[Records from a data source]

......

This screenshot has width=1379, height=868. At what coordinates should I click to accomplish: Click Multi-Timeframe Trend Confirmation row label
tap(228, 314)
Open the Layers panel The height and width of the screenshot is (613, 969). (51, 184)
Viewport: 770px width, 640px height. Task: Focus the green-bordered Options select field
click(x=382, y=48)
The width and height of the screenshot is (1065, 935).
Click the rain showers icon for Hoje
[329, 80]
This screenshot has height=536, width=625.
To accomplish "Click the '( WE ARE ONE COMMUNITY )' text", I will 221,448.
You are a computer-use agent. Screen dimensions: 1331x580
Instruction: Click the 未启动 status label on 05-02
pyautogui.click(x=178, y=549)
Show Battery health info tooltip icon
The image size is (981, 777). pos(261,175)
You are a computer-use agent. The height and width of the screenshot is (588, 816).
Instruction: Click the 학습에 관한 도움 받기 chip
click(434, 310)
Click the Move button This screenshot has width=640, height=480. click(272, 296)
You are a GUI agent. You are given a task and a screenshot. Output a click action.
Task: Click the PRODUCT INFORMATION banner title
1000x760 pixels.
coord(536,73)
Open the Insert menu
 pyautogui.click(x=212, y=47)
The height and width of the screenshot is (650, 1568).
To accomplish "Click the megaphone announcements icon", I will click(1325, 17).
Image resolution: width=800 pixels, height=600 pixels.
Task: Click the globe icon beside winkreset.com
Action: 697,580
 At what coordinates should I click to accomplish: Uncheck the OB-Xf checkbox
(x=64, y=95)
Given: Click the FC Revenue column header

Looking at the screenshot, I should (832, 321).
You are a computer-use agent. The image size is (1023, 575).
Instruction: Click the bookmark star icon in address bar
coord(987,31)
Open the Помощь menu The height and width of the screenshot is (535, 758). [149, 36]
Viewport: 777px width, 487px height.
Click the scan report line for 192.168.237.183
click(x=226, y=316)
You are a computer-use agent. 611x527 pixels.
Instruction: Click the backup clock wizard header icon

......

▸ **Exercise objective**: Set down, exactly as they appear above, all lines from the one that has "1000x760 pixels." down to the one that has "The height and width of the screenshot is (650, 1568).", including those two and no others.

▸ **Exercise answer**:
1000x760 pixels.
coord(536,73)
Open the Insert menu
 pyautogui.click(x=212, y=47)
The height and width of the screenshot is (650, 1568).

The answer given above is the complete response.